Tuesday, June 16, 2009

No KFC Noooo!!

So a couple of years ago, perhaps over a decade, every kid in the western world decides to fatten up like oompaloopas and all of a sudden we have an obesity pandemic. Problem at hand needs solving and being humans, we like to take the easiest way out. Bugger the effort of exercising. Let's just blame someone!

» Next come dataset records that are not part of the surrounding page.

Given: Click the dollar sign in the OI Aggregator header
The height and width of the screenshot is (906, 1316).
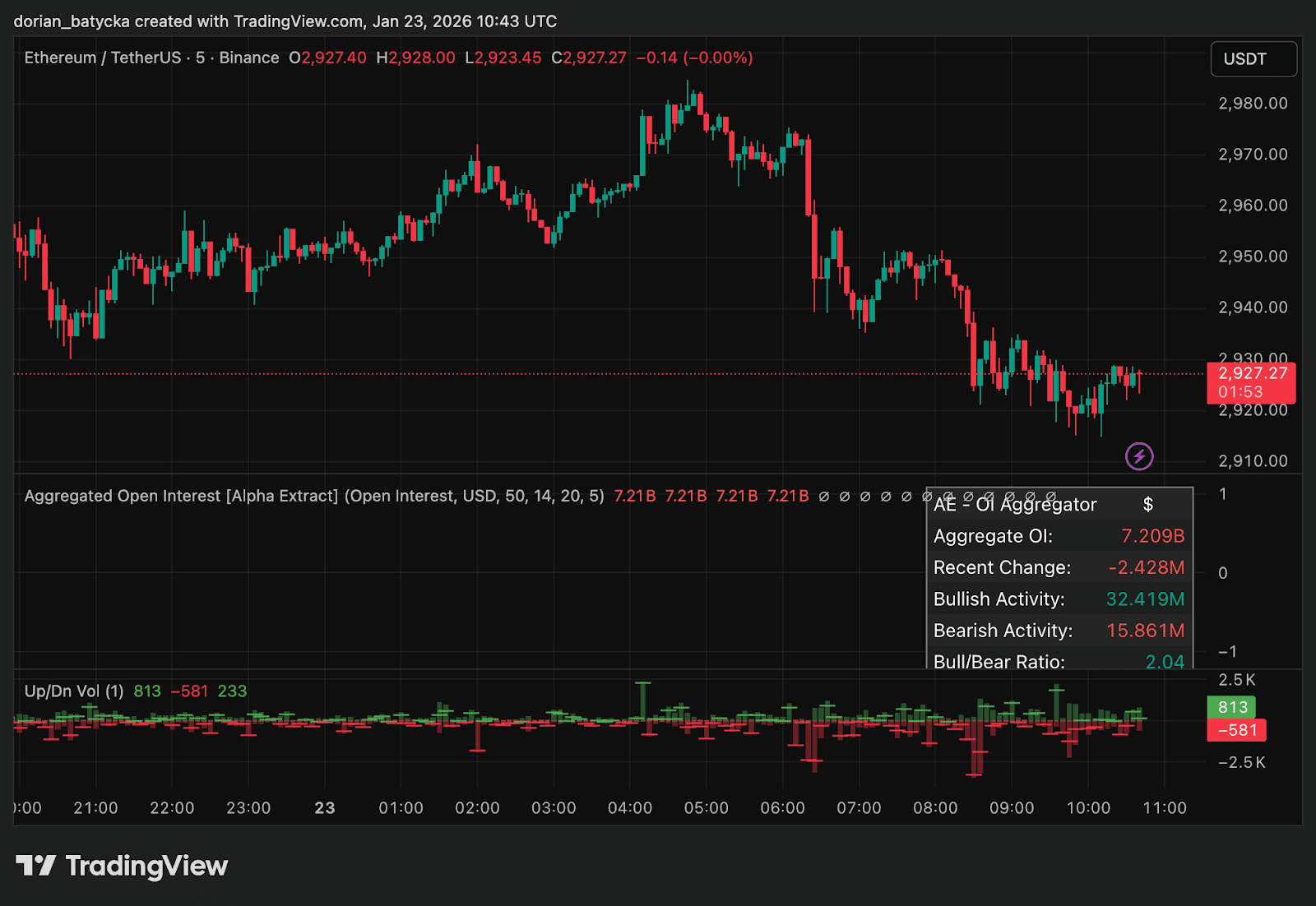Looking at the screenshot, I should click(1148, 505).
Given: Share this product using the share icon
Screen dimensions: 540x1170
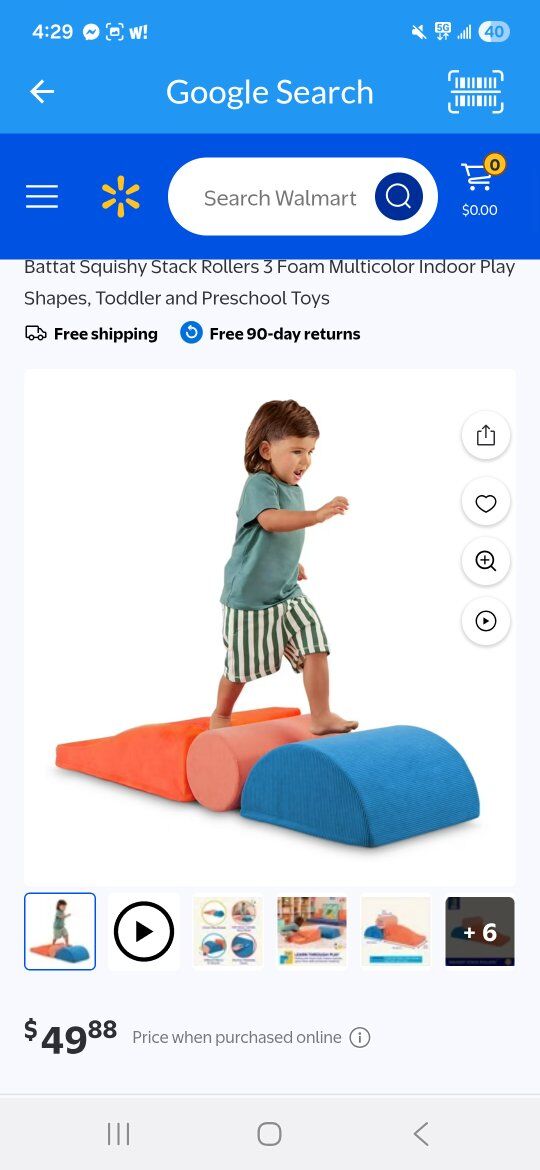Looking at the screenshot, I should [486, 435].

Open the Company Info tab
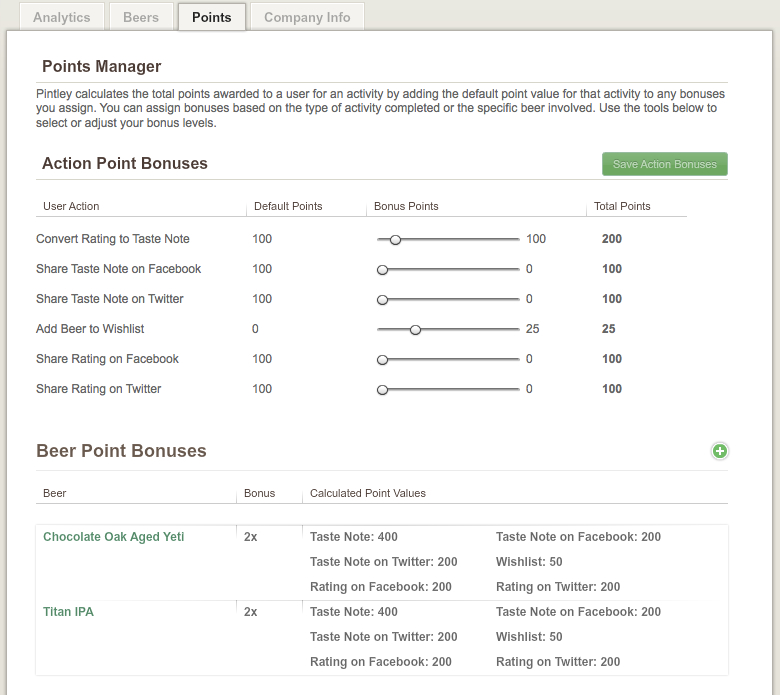(307, 17)
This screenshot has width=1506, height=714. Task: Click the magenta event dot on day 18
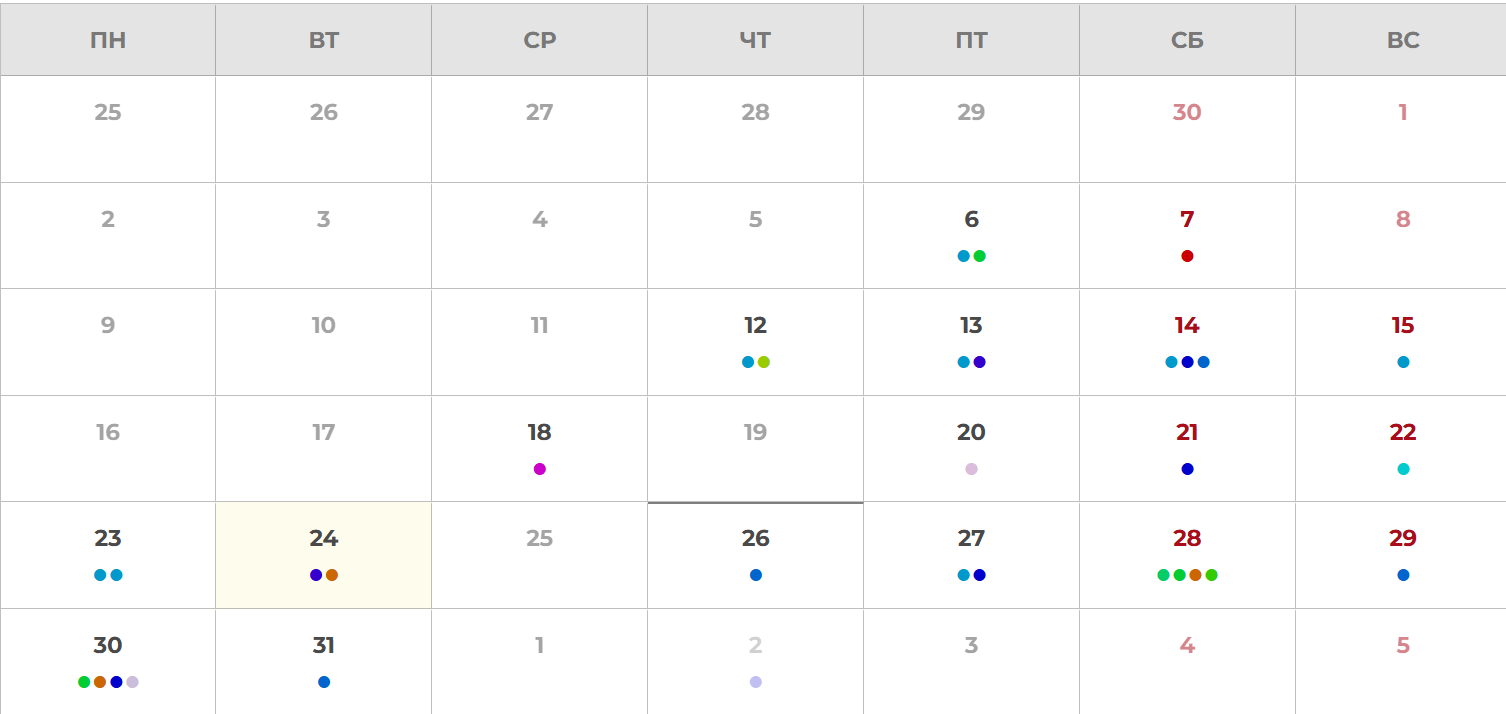[x=540, y=469]
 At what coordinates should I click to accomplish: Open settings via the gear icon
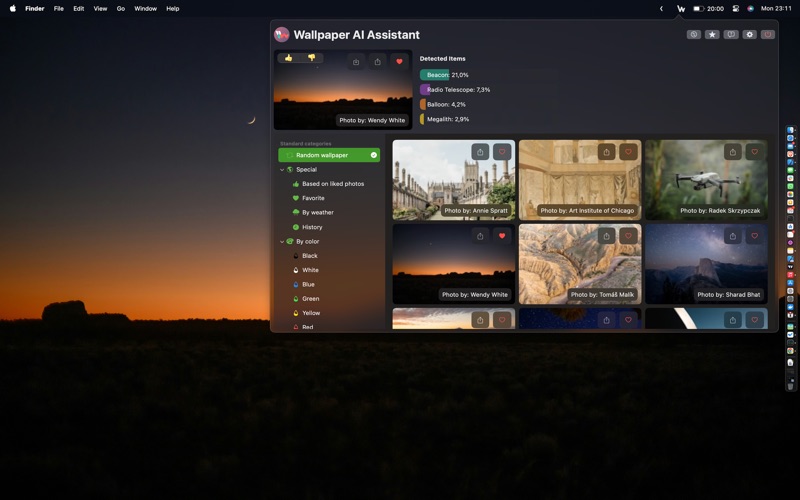749,35
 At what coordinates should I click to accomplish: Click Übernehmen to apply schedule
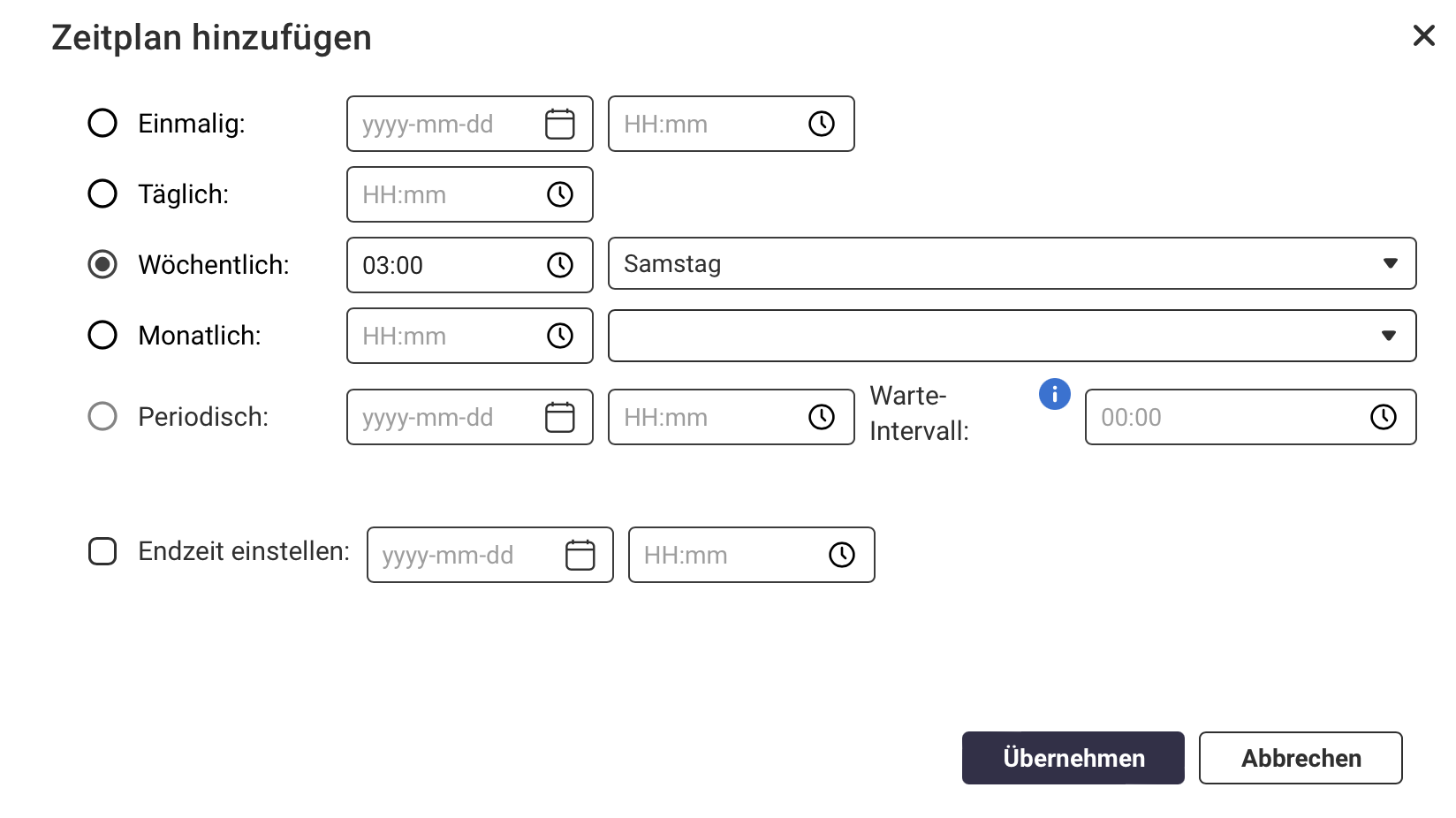coord(1073,758)
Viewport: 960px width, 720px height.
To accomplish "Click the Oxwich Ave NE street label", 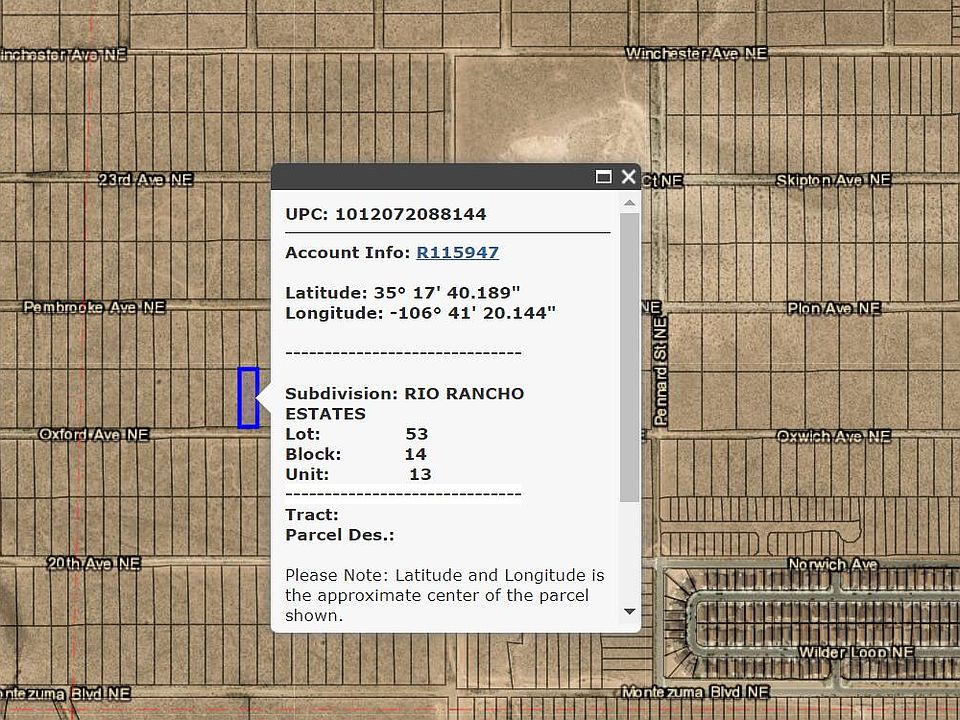I will pos(833,437).
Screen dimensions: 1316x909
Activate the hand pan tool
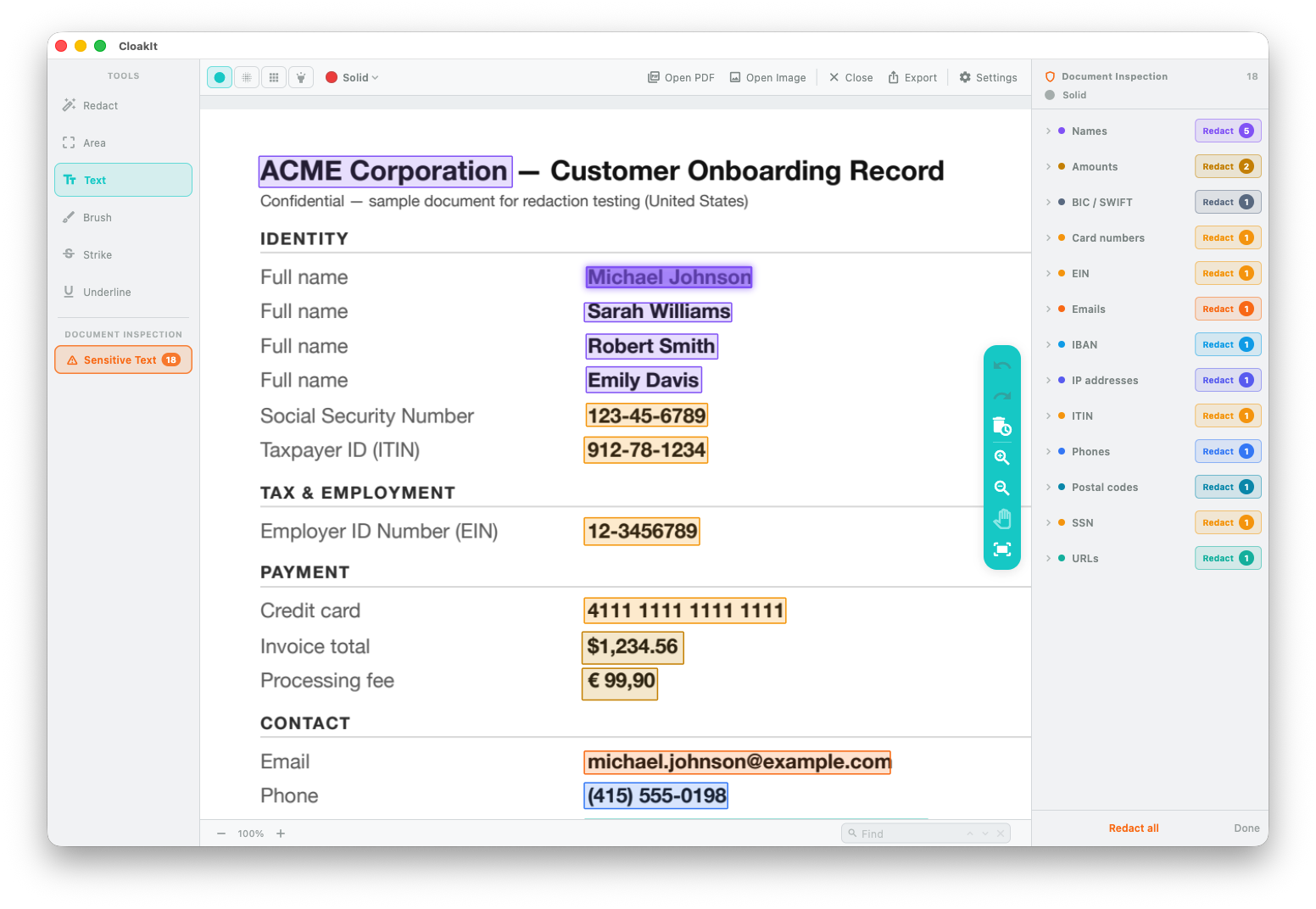(1001, 518)
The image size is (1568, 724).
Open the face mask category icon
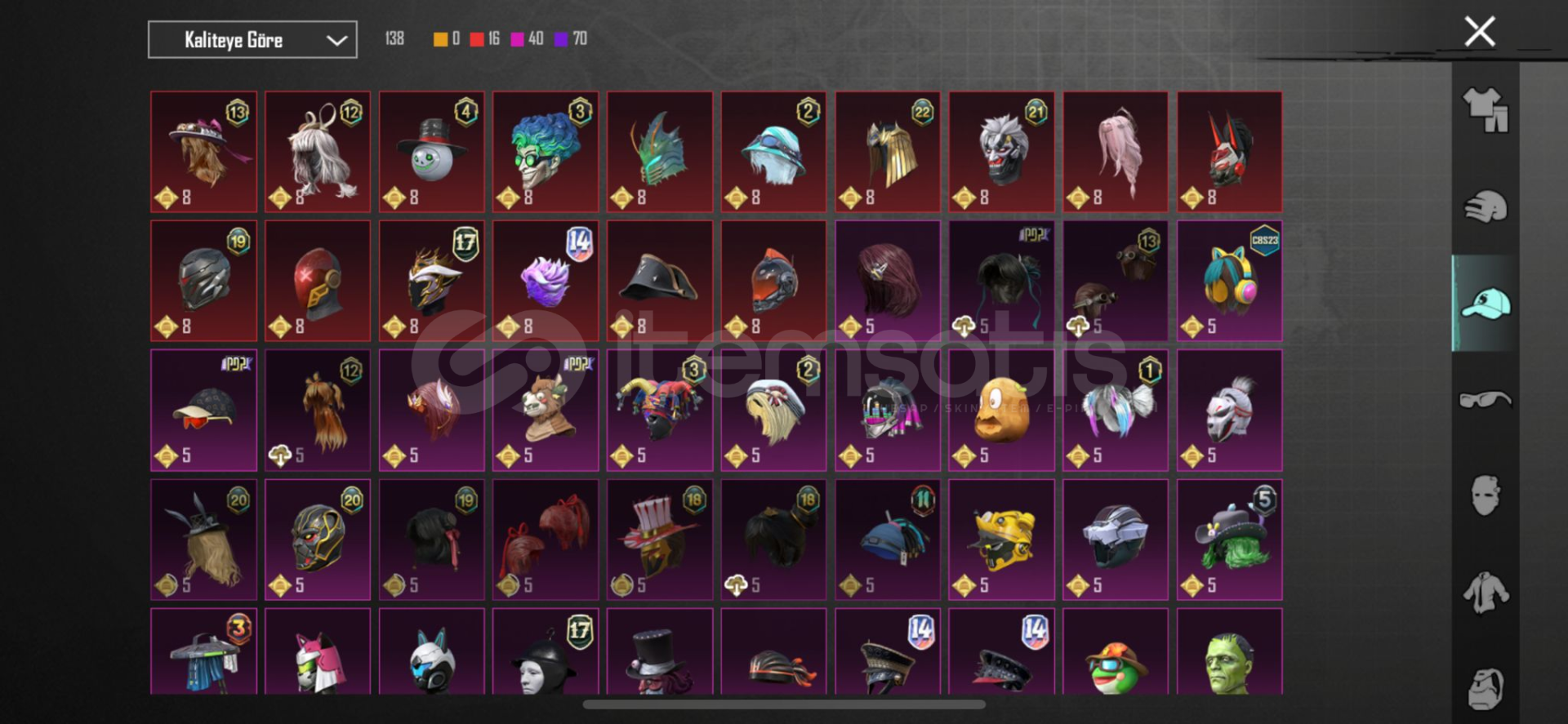[x=1485, y=495]
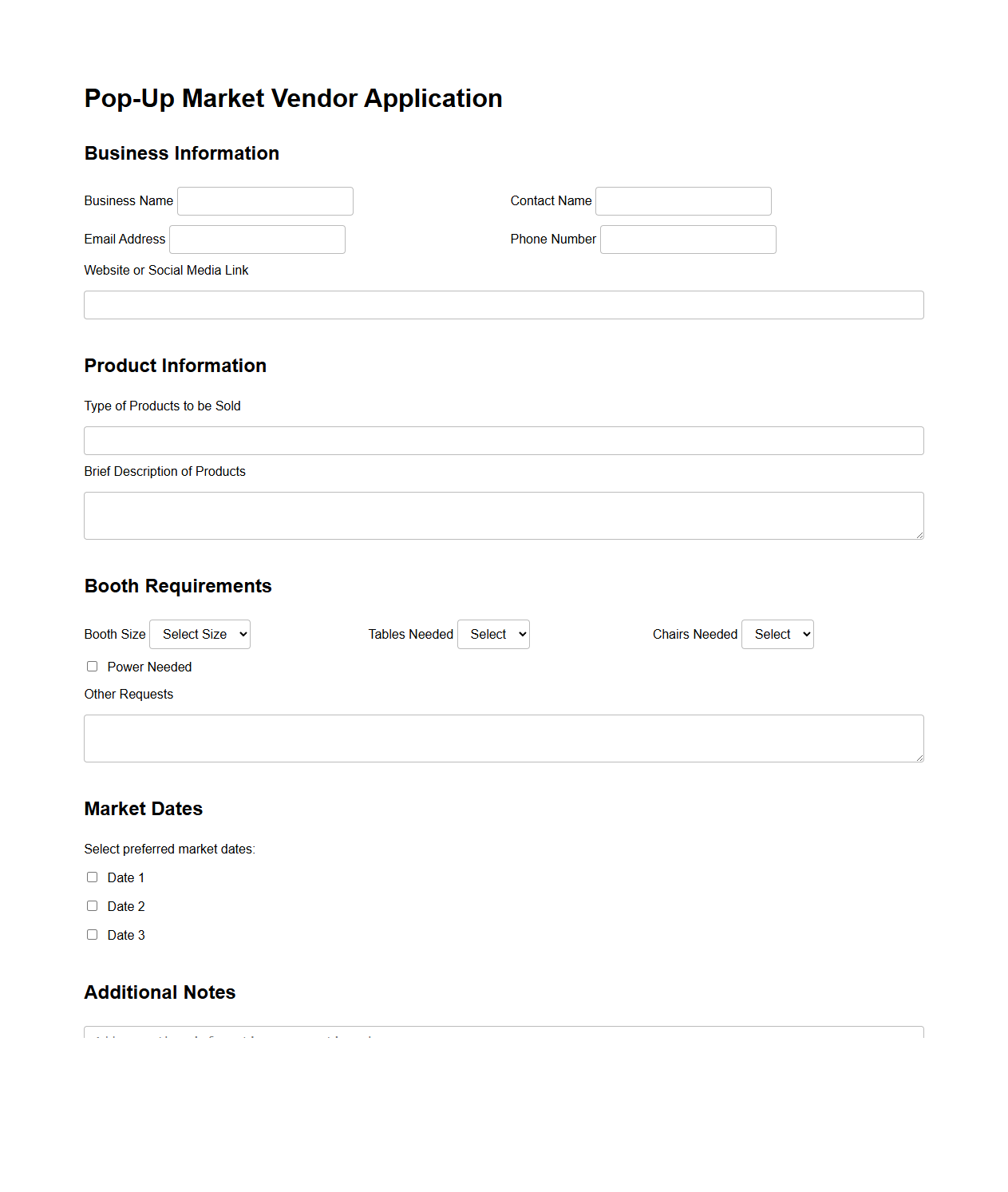Open the Tables Needed dropdown
Screen dimensions: 1008x1192
[x=493, y=634]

The first in line to suffer the wrath of bubble-wrap politics were fast-food restaurants. Fair enough too, for walking into a McDonald's used to automatically equate to an extra five minutes of your life lost. However, under immense pressure from health experts, family groups, and cows, McDonald's changed its ways. Healthy was the new cool, and ordering an apple from Maccas became the new thing. It's a pity that people who do order this said apple are met with glares of bemusement and genuine calls of "wtf?!". The 6 year old kid working the counter obviously has no idea what an apple is judging by his face. "App...Appel?"

Anyway, all of society's other notoriously unhealthy, saturated-fat havens caved in likewise. Except for one.

KFC ... Mmmmmm. All-star boxes and ultimate burger meals would remain soaked in sodium and drenched in palm oil. "Bugger what the others say! We're keeping our recipe the same. If you die of heart failure it's your own damn fault!" And that was quite a real prospect too, since consuming palm oil is the equivalent of clamping your main artery at three different points with metal clothes pegs.

But alas, those days are over since KFC (in Australia) have finally buckled, and will now use healthy oil. No palm oil?! Palm oil was the secret recipe Colonel Sanders conjured up when he wasn't funding the KKK (probably a rumour but eh ...). Not only that, but there's now going to be less salt!